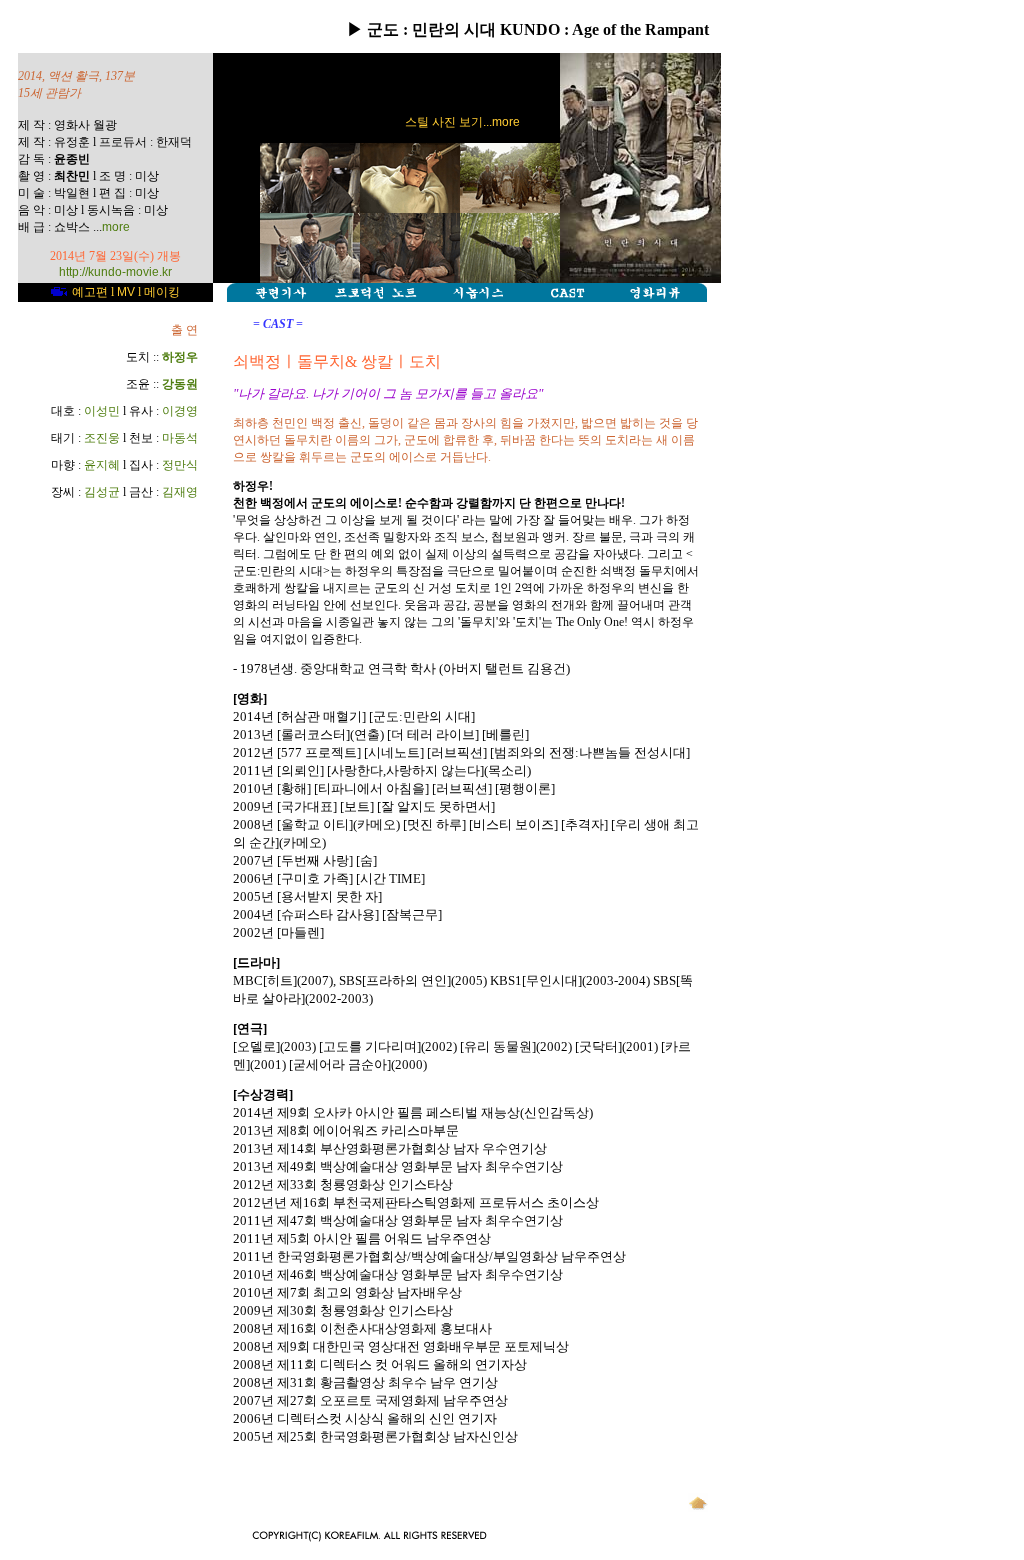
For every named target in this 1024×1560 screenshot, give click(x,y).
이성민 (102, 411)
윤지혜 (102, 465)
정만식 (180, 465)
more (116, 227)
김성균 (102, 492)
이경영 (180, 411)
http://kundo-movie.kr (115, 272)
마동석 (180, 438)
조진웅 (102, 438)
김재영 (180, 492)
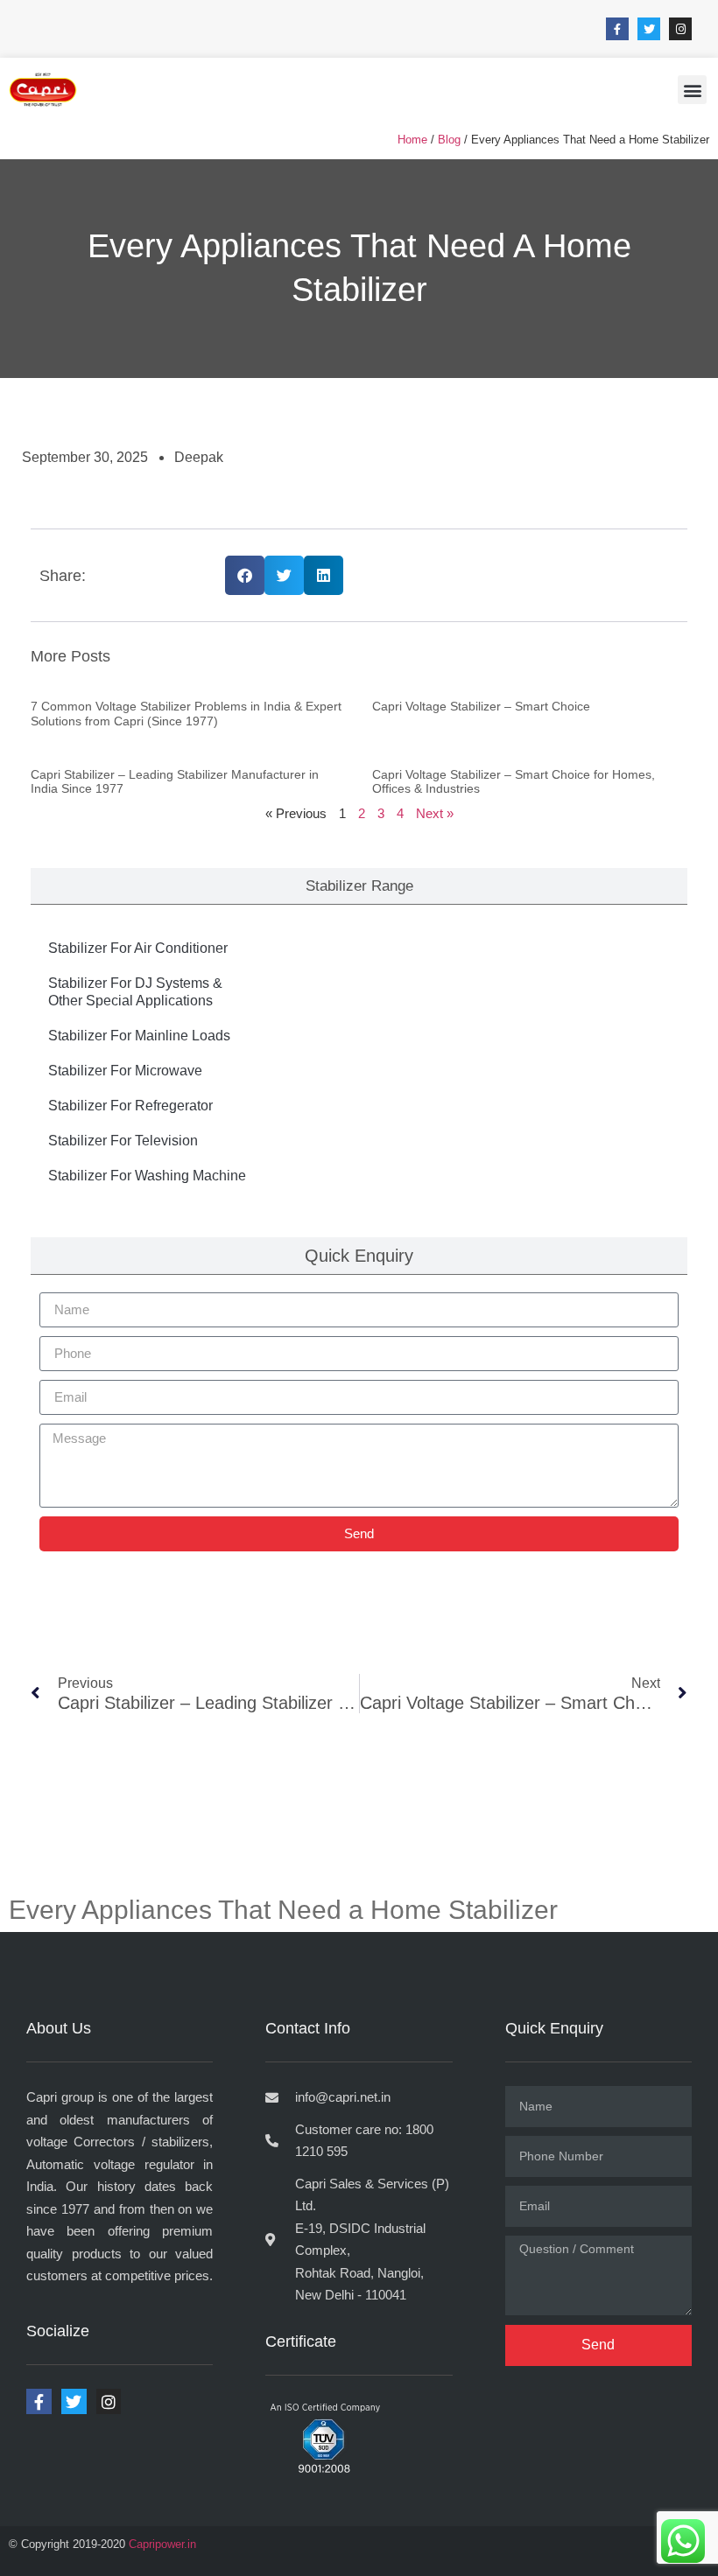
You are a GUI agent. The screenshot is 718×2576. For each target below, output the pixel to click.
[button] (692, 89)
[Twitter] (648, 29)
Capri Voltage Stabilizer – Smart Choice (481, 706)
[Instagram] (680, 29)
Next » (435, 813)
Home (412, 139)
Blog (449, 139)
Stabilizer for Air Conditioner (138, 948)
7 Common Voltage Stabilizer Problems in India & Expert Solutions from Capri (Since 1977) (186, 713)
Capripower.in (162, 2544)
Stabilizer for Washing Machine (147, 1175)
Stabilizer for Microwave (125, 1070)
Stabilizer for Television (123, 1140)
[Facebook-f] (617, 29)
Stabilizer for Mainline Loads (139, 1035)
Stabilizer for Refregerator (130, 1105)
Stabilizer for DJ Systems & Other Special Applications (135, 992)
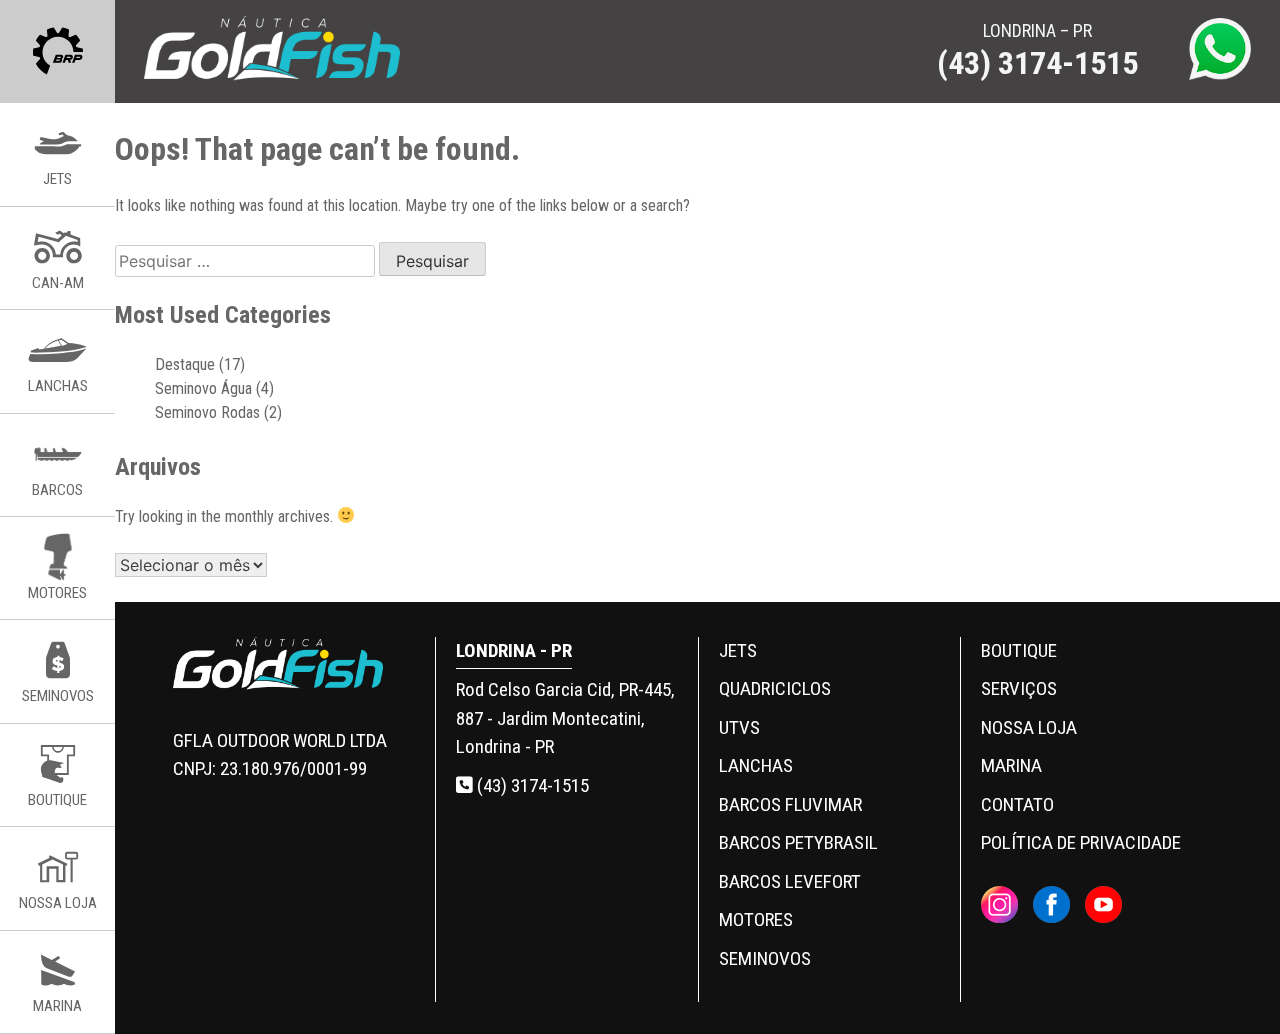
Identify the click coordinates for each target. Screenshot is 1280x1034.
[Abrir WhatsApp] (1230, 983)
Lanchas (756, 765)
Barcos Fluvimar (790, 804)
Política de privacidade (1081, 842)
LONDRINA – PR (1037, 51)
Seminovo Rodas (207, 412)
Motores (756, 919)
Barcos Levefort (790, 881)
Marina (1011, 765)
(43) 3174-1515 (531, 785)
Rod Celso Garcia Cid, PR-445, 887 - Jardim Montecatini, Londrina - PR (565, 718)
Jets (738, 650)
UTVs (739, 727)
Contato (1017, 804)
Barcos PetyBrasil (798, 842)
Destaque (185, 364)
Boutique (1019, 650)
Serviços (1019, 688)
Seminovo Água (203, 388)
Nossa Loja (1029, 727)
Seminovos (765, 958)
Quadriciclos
● ● ● ●
### [Your instructions]
Can the lines from the start of the records through the line with "UTVs (739, 727)" be given again exactly, with the pictures left out?

### [Solution for this problem]
For every named target in this 1024×1560 screenshot, give click(x,y).
이성민 (102, 411)
윤지혜 (102, 465)
정만식 (180, 465)
more (116, 227)
김성균 (102, 492)
이경영 (180, 411)
http://kundo-movie.kr (115, 272)
마동석 (180, 438)
조진웅 (102, 438)
김재영 (180, 492)
You are a GUI agent. The screenshot is 718×2576. For each target below, output the pixel to click.
[button] (692, 89)
[Twitter] (648, 29)
Capri Voltage Stabilizer – Smart Choice (481, 706)
[Instagram] (680, 29)
Next » (435, 813)
Home (412, 139)
Blog (449, 139)
Stabilizer for Air Conditioner (138, 948)
7 Common Voltage Stabilizer Problems in India & Expert Solutions from Capri (Since 1977) (186, 713)
Capripower.in (162, 2544)
Stabilizer for Washing Machine (147, 1175)
Stabilizer for Microwave (125, 1070)
Stabilizer for Television (123, 1140)
[Facebook-f] (617, 29)
Stabilizer for Mainline Loads (139, 1035)
Stabilizer for Refregerator (130, 1105)
Stabilizer for DJ Systems & Other Special Applications (135, 992)
Identify the click coordinates for each target. Screenshot is 1280x1034.
[Abrir WhatsApp] (1230, 983)
Lanchas (756, 765)
Barcos Fluvimar (790, 804)
Política de privacidade (1081, 842)
LONDRINA – PR (1037, 51)
Seminovo Rodas (207, 412)
Motores (756, 919)
Barcos Levefort (790, 881)
Marina (1011, 765)
(43) 3174-1515 (531, 785)
Rod Celso Garcia Cid, PR-445, 887 - Jardim Montecatini, Londrina - PR (565, 718)
Jets (738, 650)
UTVs (739, 727)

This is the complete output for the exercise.